*Reading text:*

The matrix exhibited in the previous paragraph shows that by default the rows and columns of a matrix are numbered. You may create labels, or names, that can be shown in place of these numbers. Above, we have created matrix "v4" with two rows and two columns. Assuming the the columns represent the "input" and the "output", respectively, you may write

cn <- c("Input","Output")
colnames(v4) <- cn

Now, "Input" and "Output" will appear instead of the the column number [,1] and [,2] if you type v4 to have a look at the matrix.

Elements of a matrix

In what follows, a few examples explain how to refer to single or several elements of a matrix by the row and/or column numbers. Let's assume that we are dealing with a matrix called "x100" that contains 100 rows and 10 columns.

`x100`		lists the complete matrix
`x100[2]`		lists the second element of x100, i.e. the second element in the first column.
`x100[102:104]`		lists the 102^nd to 104^th element of x100, i.e. the second to fourth element in the second column.
`head(x100)`		lists the first five rows or so of x100
`tail(x100)`		lists the last five rows or so of x100
`x100[3,]`		lists the third row of x100
`x100[30:50,]`		lists rows 30 to 50.
`x100[,2]`		lists the second column of x100 as one or several continuous lines of numbers
`x100[,2:3]`		lists the second and third column in column format.
`x100[30:50,2:3]`		lists the second and third column of the rows 30 to 50.

Properties of a matrix

Information about the number of rows and columns of a matrix is requested by

dim(name-of-matrix)

You may wish to store the length (number of rows; first dimension) or the width (number of columns; second dimension) of a matrix into an object. This might be accomplished via

aa <- dim(name-of-matrix)[1]

for the length, and by

bb <- dim(name-of-matrix)[2]

for the width of the matrix.

*Task objective:* Return the passage of the matrix text word for word, from "Information about the" to "of the matrix.".

*Data:*
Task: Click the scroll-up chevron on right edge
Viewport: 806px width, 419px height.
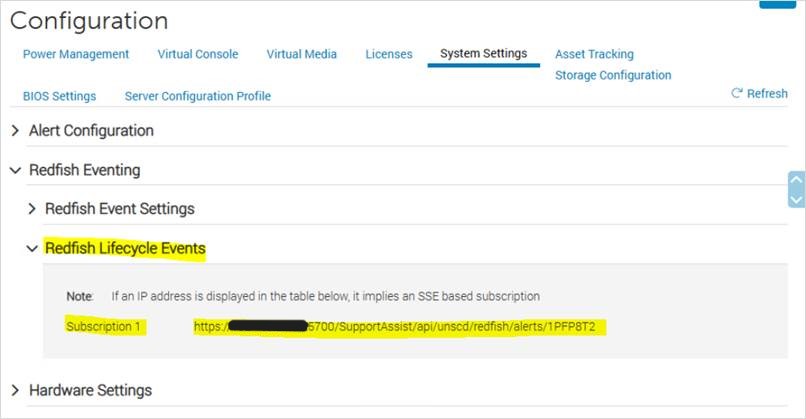Action: click(796, 180)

*Solution below:*
Information about the number of rows and columns of a matrix is requested by

dim(name-of-matrix)

You may wish to store the length (number of rows; first dimension) or the width (number of columns; second dimension) of a matrix into an object. This might be accomplished via

aa <- dim(name-of-matrix)[1]

for the length, and by

bb <- dim(name-of-matrix)[2]

for the width of the matrix.